README.md

Parser generator

Not only other parser generators for web weren't written here, but they lack a set of features we really need:

Type-safety: API of generated parser should be typed without any
AST from grammar: converting untyped trees to AST is unsafe and boring
^TBD CST: pretty-printer has to keep comments /**/, underscores in numbers 1_234 and other features that are nowhere represented in AST.
Named lexemes: good error messages shouldn't report an identifier as "a-z, A-Z, 0-9, or _".
^TBD Error recovery: programming languages should report more than one error at a time.
^TBD Incremental: reparse shouldn't take time proprtional to size of the file.
High-order rules A<B>: duplicated code leads to increased chance to make a mistake, and high-order rules are required for duplication.
^TBD No stack overflow on large expressions: nested constructions might lead to stack overflow.
Space skipping: manually annotating grammar with spaces is error-prone and boring.

pgen mostly follows grammar of peggy with a few notable differences.

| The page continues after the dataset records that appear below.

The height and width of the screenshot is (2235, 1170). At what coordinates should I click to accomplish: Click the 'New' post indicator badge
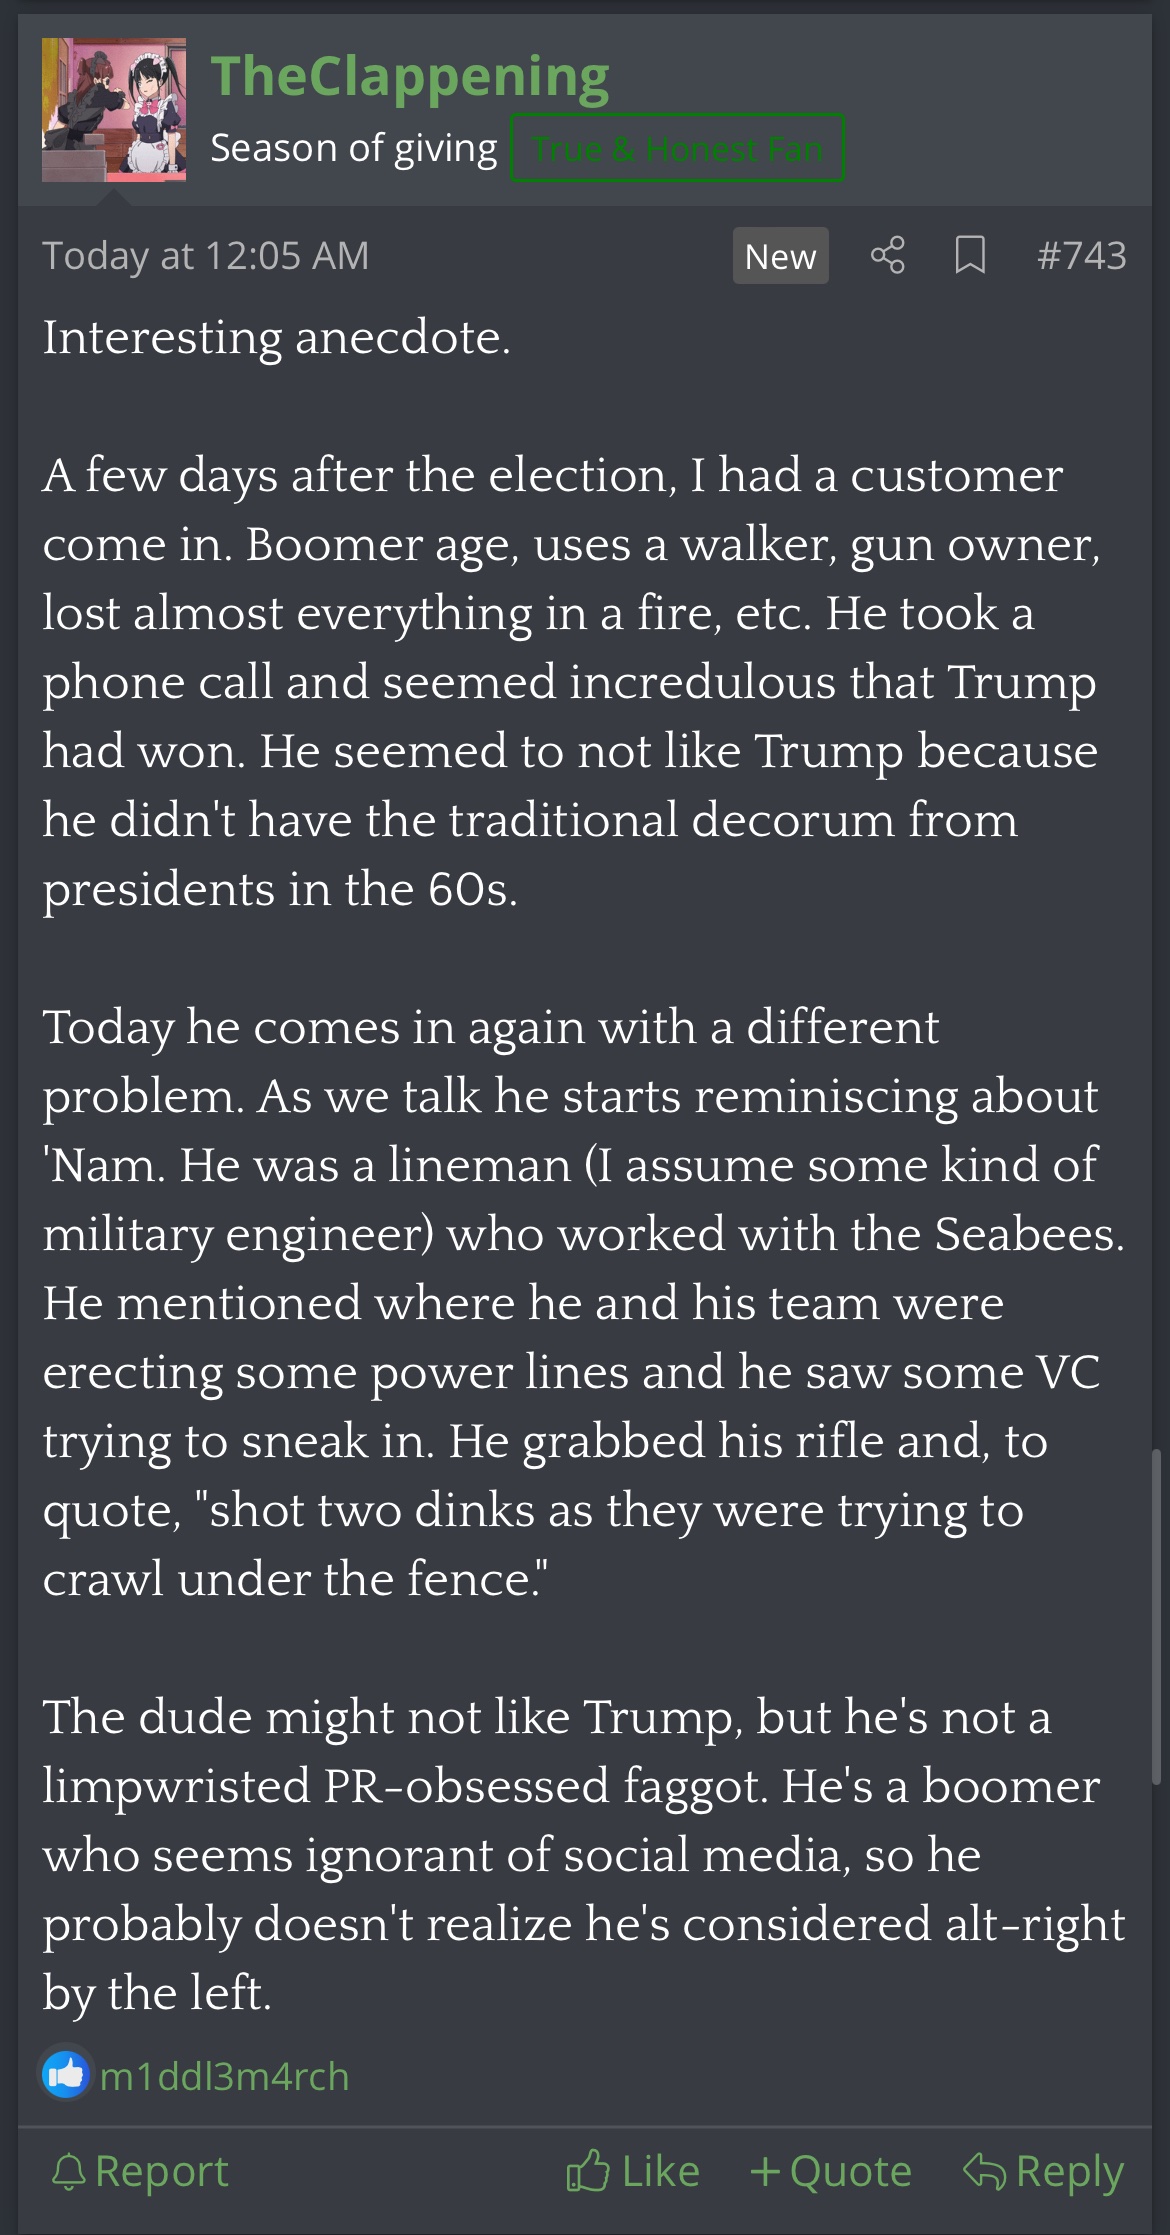[780, 256]
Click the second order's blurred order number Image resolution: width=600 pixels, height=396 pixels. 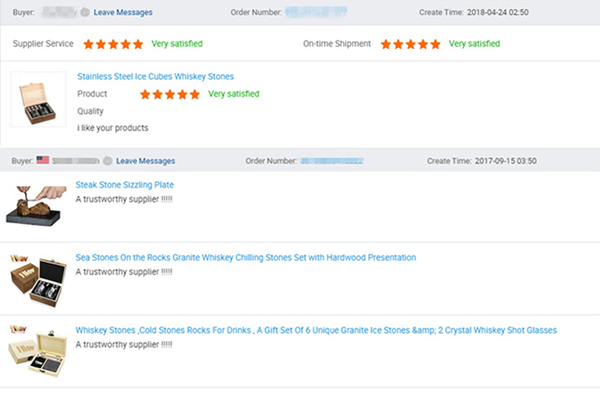[332, 161]
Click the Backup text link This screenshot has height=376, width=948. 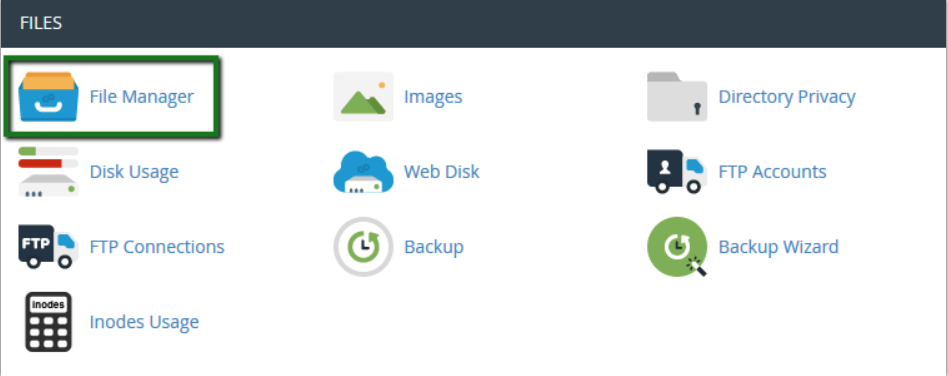(433, 247)
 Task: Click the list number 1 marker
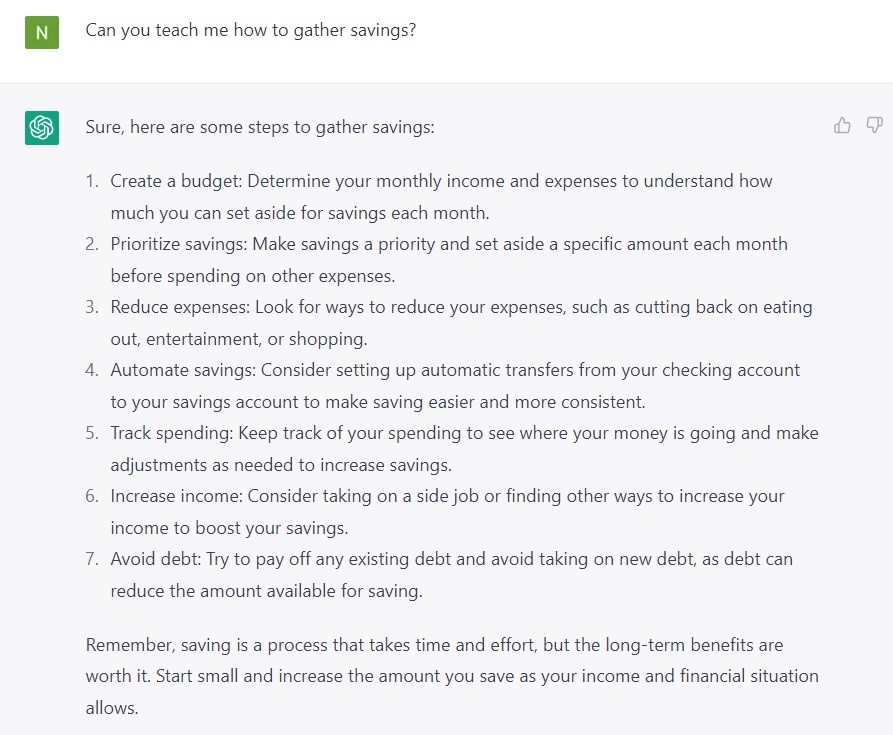pos(92,181)
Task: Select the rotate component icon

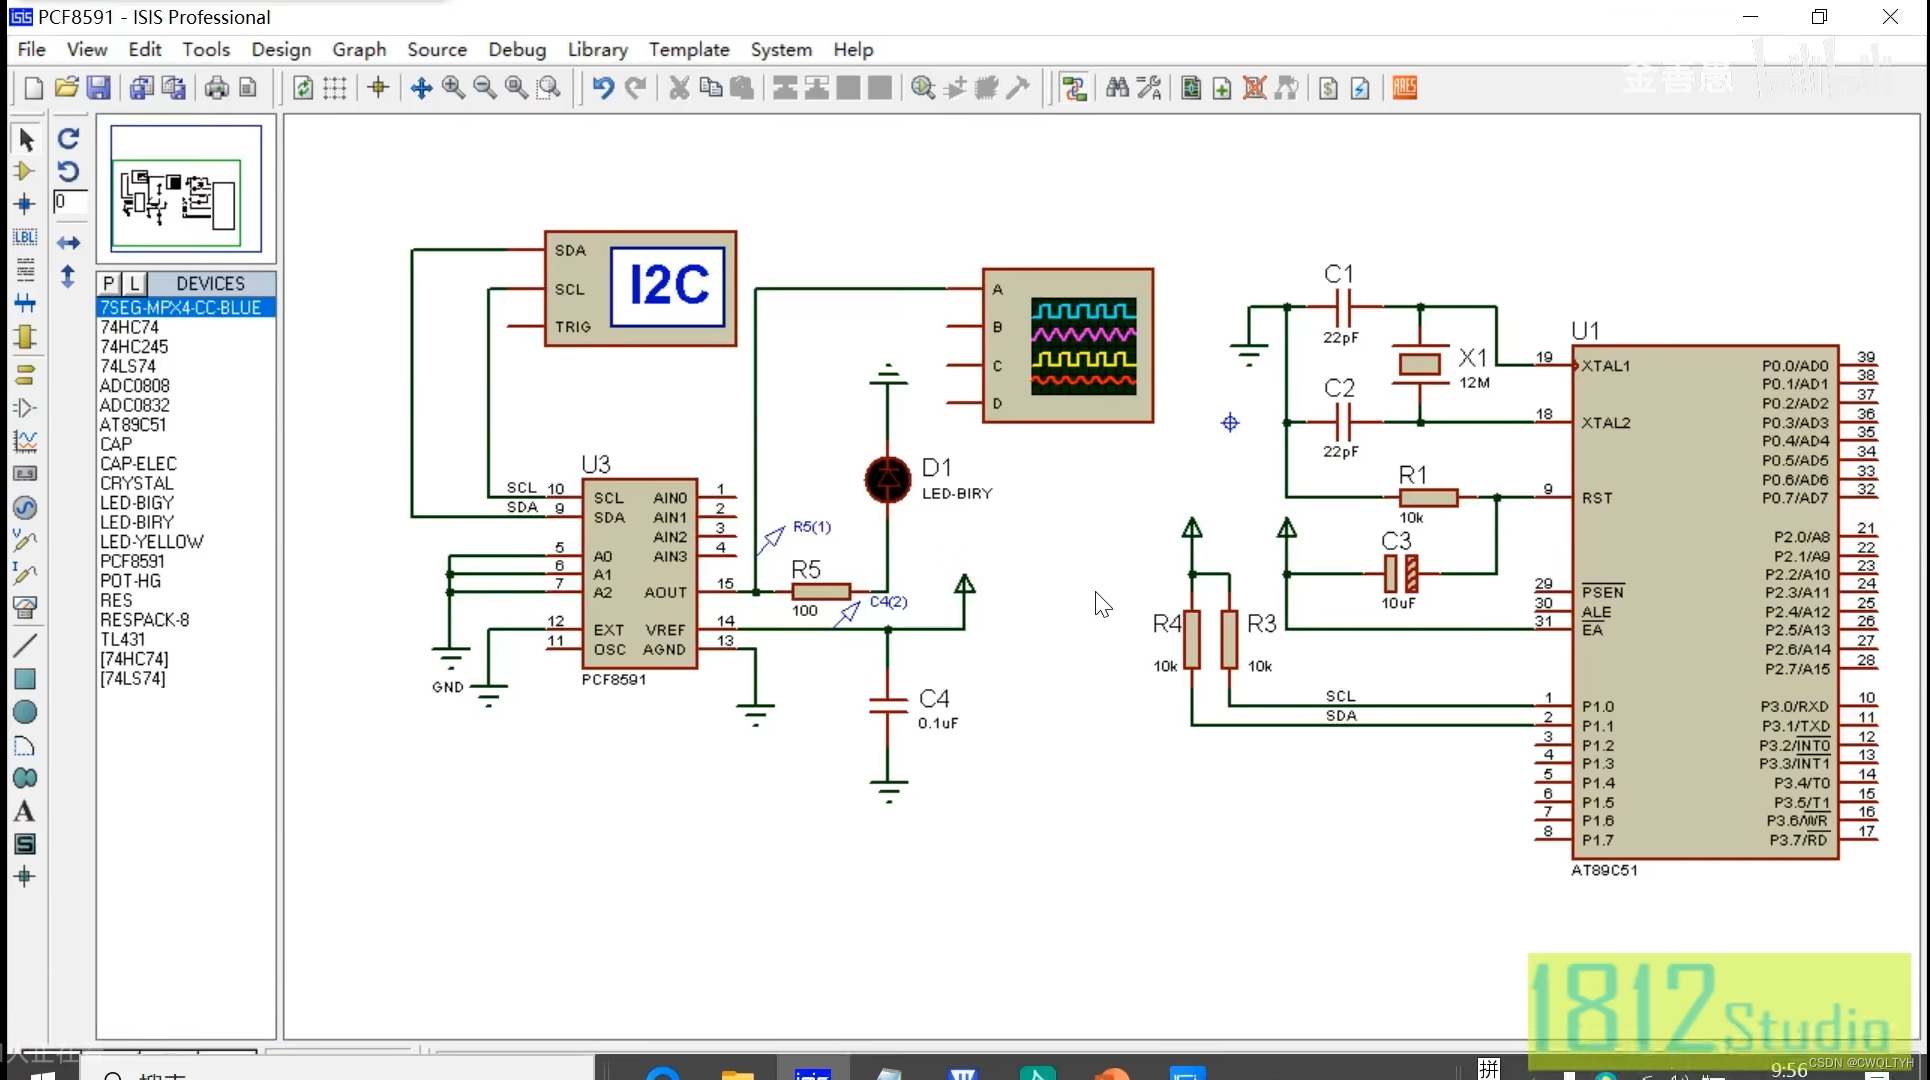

Capitalized rules Foo = ... create AST nodes with { $: 'Foo' }.
Rules have to end with semicolon ;.
Inline semantic actions { return 42; } are not supported. We can't infer types of AST when there is some inlined JavaScript code, because JS is untyped.
High-order rules A<B> = ... were added.
Space skipping was added. It uses space rule.
Lexification operator # was added.
Character classes do not support modifiers [a-z]i.

Non-AST rule defintion rule = ...;
AST rule defintion Rule = .... Returns an object with { $: 'Rule', loc: Loc } with rest of the fields defined with named clauses in right-hand side.
Display override for error messaging Id "identifier" = ...;
High-order rule defintion inter<A, B> = ...; and call inter<expression, ",">
Left-biased choice "A" / "B". Will match the first matching clause.
Sequence foo bar baz. All clauses should match in sequence.
Named clauses "if" "(" expr:expression ")" stmts:statements. Sequence operator generates an object, and named clauses become its fields { expr: ..., stmts: ... }.
Picked clause "if" "(" @expression ")". Sequence operator returns only a single value of picked clause.
Single clause sequence a = b. Works as a = @b.
Negative lookahead !x. Fails if x matches. Doesn't consume input.
Positive lookahead &x. Passes if x matches. Doesn't consume input.
Stringification $x. Ignores AST computed by x, returns string that x matched.
Lexification #x. Does not skip spaces inside of x. If x calls some other rules, doesn't skip spaces there either.
Repeat x*.
Repeat at least once x+.
Optional x?.
String "abc".
Character class [a-z_]. Supports ranges a-z. Supports negation [^a-z].